- **What the exercise asks**
Copy the part of the German factory orders article that opens with the words containing "German Factory Orders Surge 5%" and closes with "20,000 in April.".

- **Text excerpt**
------------

German Factory Orders Surge 5% in March, Strongest Reading in Years
German factory orders surged 5.0% month-on-month in March 2026, beating the 1.0% consensus by five times in what Destatis described as the strongest reading in years. The data, published this week by the Federal Statistical Office and confirmed via Trading Economics, marks the second consecutive month of strong German factory data — February’s reading was already a robust 1.4%. The surge stands in stark contrast to Germany’s consumer indicators, where retail sales collapsed 2.0% MoM, the ZEW sentiment crashed to -17.2, and unemployment rose by 20,000 in April.

------------

- **Data provided**
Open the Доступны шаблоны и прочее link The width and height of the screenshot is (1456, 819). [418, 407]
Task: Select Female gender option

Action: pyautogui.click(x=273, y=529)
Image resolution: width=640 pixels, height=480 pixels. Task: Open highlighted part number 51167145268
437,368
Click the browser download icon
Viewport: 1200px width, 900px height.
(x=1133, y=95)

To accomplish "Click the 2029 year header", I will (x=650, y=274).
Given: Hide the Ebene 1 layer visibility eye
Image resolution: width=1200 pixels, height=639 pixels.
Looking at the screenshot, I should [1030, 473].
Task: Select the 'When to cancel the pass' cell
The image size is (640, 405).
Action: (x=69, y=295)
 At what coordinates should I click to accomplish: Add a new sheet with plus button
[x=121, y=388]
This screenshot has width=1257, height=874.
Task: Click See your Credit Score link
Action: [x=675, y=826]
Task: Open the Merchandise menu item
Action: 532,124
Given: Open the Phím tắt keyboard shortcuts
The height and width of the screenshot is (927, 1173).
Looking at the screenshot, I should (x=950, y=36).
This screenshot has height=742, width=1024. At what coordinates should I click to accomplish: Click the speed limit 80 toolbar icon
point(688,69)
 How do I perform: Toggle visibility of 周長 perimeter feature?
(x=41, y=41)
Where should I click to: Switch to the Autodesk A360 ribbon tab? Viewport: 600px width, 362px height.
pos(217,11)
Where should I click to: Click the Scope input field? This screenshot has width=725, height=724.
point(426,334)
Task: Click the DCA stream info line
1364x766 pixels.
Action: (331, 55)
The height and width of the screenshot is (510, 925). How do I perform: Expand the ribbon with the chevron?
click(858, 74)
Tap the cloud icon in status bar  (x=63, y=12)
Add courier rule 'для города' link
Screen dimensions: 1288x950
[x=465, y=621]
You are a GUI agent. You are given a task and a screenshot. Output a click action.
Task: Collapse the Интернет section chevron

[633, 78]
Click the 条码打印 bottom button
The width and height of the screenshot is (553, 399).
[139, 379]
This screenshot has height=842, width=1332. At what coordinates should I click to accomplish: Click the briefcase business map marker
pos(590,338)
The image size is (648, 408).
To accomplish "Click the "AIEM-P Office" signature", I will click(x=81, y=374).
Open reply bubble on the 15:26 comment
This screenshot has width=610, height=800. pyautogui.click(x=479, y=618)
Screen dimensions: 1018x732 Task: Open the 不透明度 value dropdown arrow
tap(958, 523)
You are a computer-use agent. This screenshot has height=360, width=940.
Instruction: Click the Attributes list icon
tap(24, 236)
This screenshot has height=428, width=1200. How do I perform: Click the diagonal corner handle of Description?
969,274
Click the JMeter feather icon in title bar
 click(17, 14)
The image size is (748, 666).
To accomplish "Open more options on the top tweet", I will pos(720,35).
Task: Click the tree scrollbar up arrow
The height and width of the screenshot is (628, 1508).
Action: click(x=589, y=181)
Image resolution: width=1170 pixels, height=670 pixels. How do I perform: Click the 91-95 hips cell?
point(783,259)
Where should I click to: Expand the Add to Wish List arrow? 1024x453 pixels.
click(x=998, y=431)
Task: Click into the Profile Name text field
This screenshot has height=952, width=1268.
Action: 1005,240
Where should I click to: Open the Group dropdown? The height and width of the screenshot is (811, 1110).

------------

- **Answer to this task**
German Factory Orders Surge 5% in March, Strongest Reading in Years
German factory orders surged 5.0% month-on-month in March 2026, beating the 1.0% consensus by five times in what Destatis described as the strongest reading in years. The data, published this week by the Federal Statistical Office and confirmed via Trading Economics, marks the second consecutive month of strong German factory data — February’s reading was already a robust 1.4%. The surge stands in stark contrast to Germany’s consumer indicators, where retail sales collapsed 2.0% MoM, the ZEW sentiment crashed to -17.2, and unemployment rose by 20,000 in April.